With no film-maker or star ever able to guarantee a film's success, Hollywood continues to play it conservatively. The studios look to formula for the future, whether in the form of sequels or, increasingly, remakes -- of old Hollywood films ( Always, 1989), French mainstream dramas ( Sommersby, 1993: Three Men and a Baby, 1987), or popular television series ( The Fugitive, 1992; The Addams Family, 1991; The Flintstones, 1994).
The international market is central to the profits of the studios in 'New' Hollywood. Blockbusters, such as Fatal Attraction ( 1987), Rain Man ( 1988), and Cocktail ( 1988), all grossed more money overseas than in theatres in the United States, and stars such as Arnold Schwarzenegger, Sylvester Stallone, and Eddie Murphy are able to command multimillion-dollar salaries, in part because of their international appeal. Hollywood moguls are concerned about the possible volatility of international film markets, and this has led, in recent years, to joint deals between Hollywood and foreign companies to build theatres in Great Britain, Australia, Germany, Spain, and France, even in major cities across the former Soviet Union. In Britain alone, Hollywood companies (led by MCA's Cineplex Odeon) helped sponsor the construction of more movie screens than had been seen in a generation. This move back towards total vertical integration is seen as an ideal way for studios to protect their interests abroad and maximize their profits.
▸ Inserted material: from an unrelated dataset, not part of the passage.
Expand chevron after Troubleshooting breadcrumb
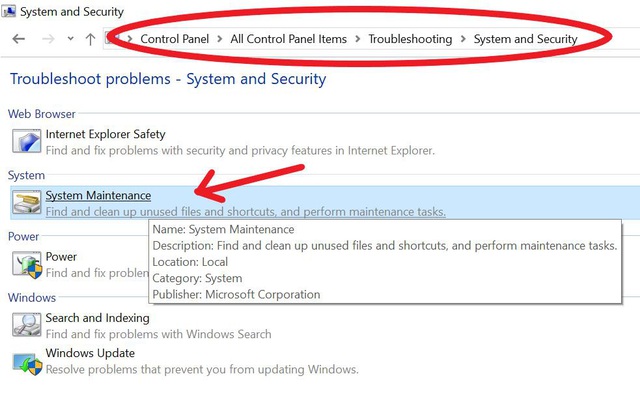640x404 pixels. coord(463,39)
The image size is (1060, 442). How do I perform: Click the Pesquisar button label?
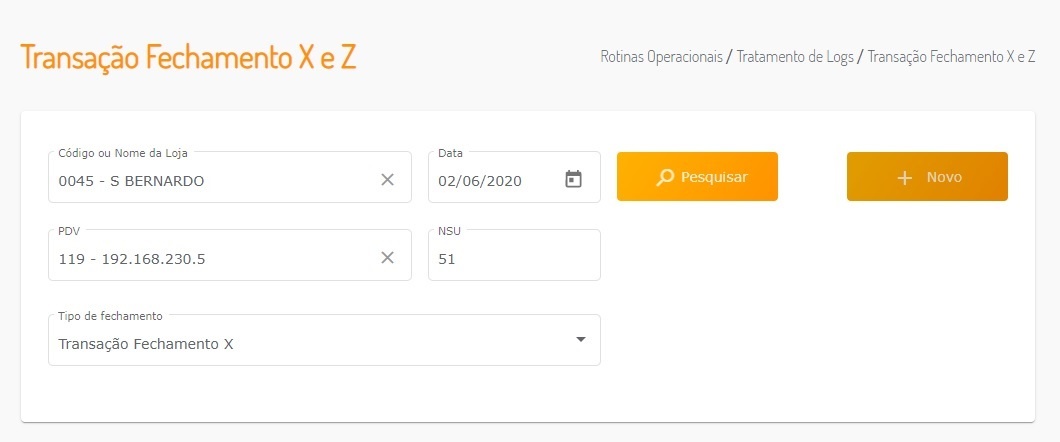pyautogui.click(x=714, y=178)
Some nations have been able to deal with the influx of Hollywood product by offering their own, culturally identifiable, genre films. In India, for example, a remarkable 250 film-making companies, using more than 60 studios, continued to produce 700 feature films a year throughout the 1980s. The central government encouraged the making of Indian films by requiring all commercial cinemas to screen at least one Indian film per show. The government also offered grants, loans, and a system of prizes to reward the 'best' films. A star system, much like Hollywood's of the 1930s and 1940s, continued to be strong. Indeed Indian stars work on several productions at the same time and can become enormously wealthy.
Other Asian countries have also been strong producers of film. Hong Kong, a country of only 5 million people, produces more films than Hollywood. Into the 1990s Hong Kong's citizens watched Hollywood and native productions in about equal numbers, and in the 1980s Hong Kong martial arts films were distributed world-wide in large numbers (often straight on to video).
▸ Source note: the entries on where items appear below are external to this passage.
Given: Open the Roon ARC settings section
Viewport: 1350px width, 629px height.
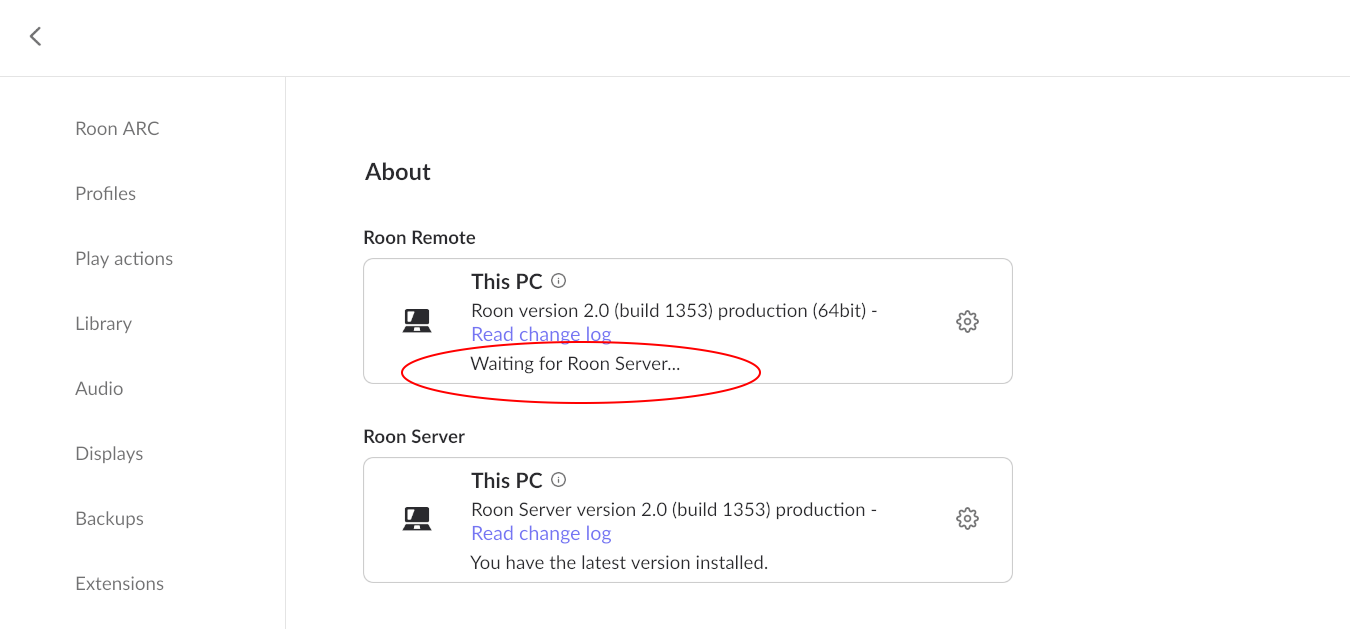Looking at the screenshot, I should [x=117, y=129].
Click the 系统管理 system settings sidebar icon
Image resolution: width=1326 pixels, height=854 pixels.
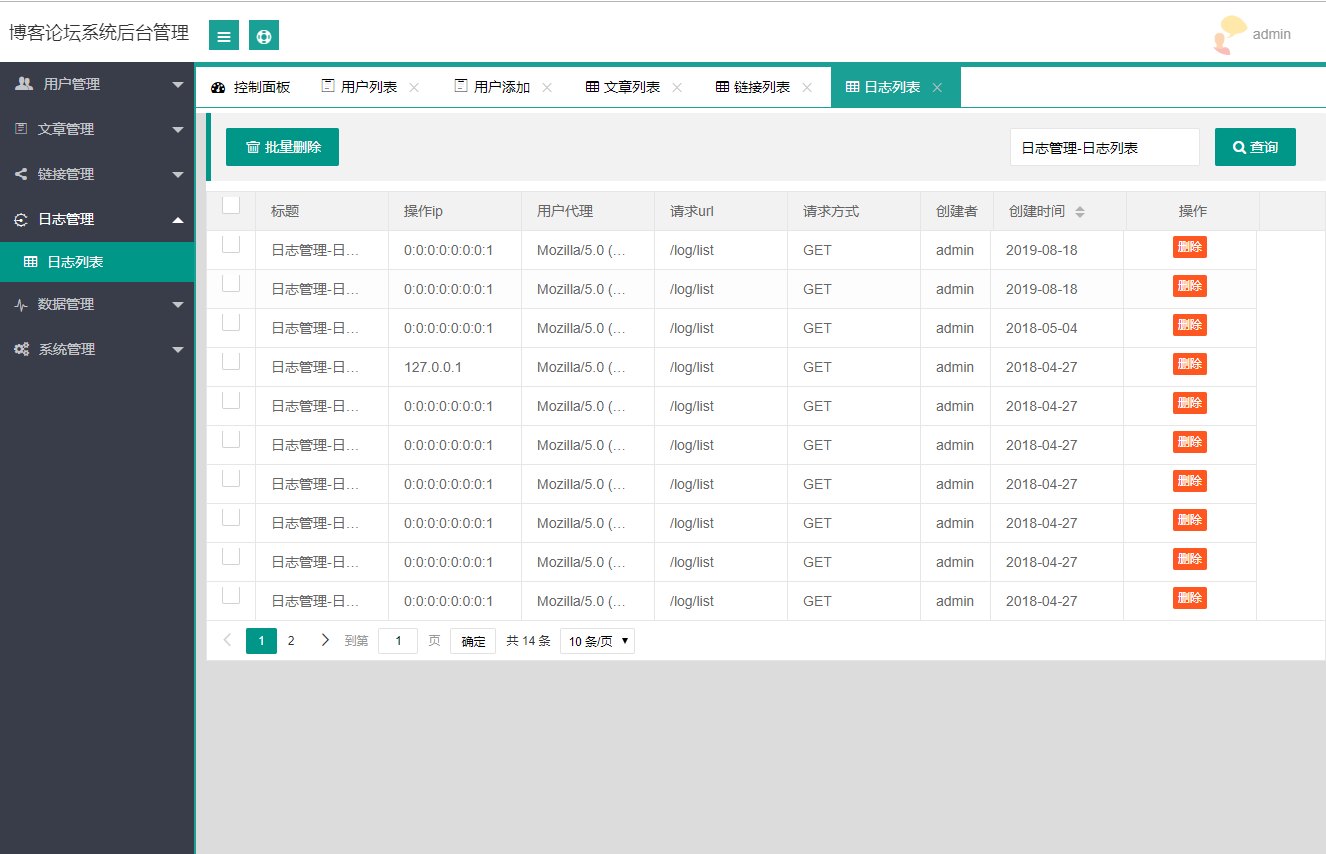(x=22, y=348)
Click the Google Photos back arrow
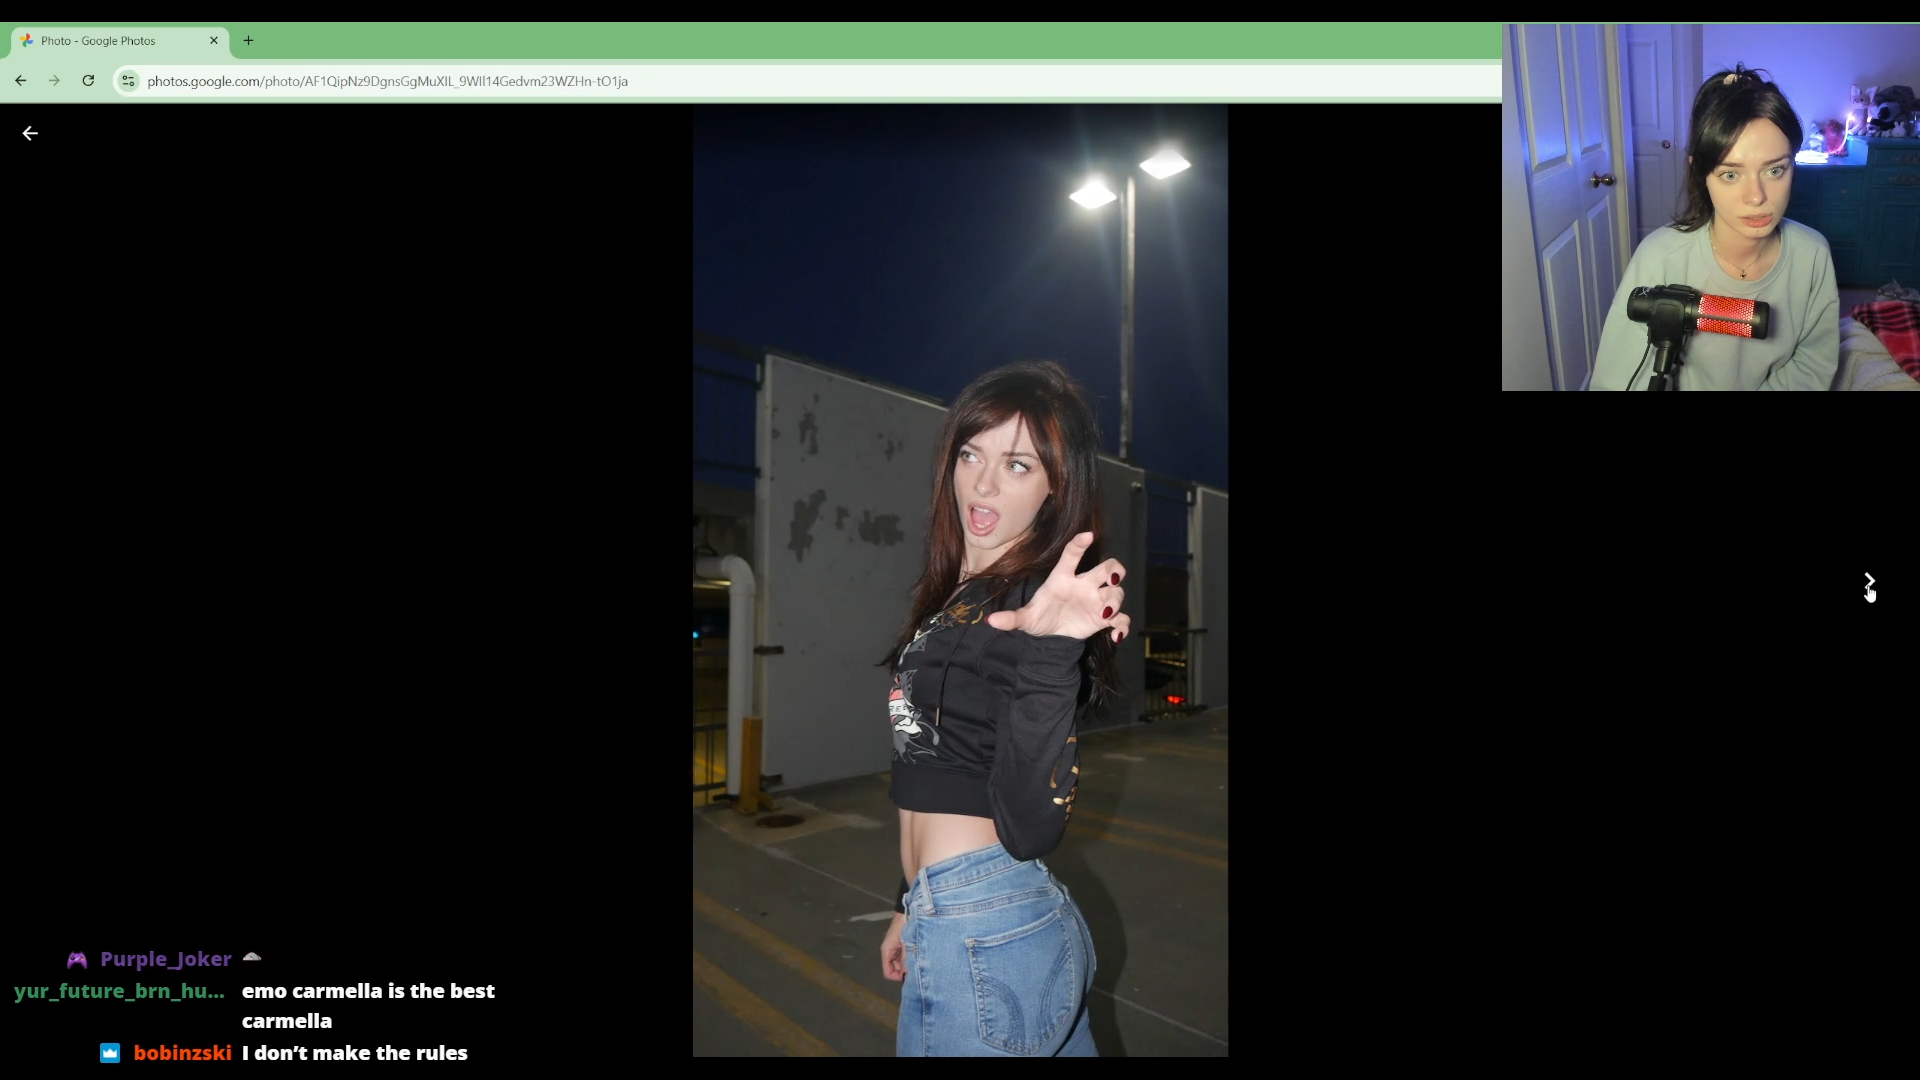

Given the rise of cable and satellite broadcasting, Hollywood's ability to penetrate even these markets seems inevitable, and its future limitless. Throughout most of the world, Hollywood film-makers and stars, such as Steven Spielberg and Arnold Schwarzenegger, have become the cultural idols of a generation. With the economic stranglehold of Hollywood corporations and the return to classical principles of film-making and genres, the 'New' Hollywood looks (and functions) remarkably like the 'old' Hollywood.
Bart, Peter ( 1990), Fade Out. / Gomery, Douglas ( 1992), Shared Pleasures. / Lees, David, and Berkowitz, Stan ( 1981), The Movie Business. / Pye, Michael, and Myles, Lynda ( 1979), The Movie Brats. / Squire, Jason E. (ed.) ( 1992), The Movie Business Book.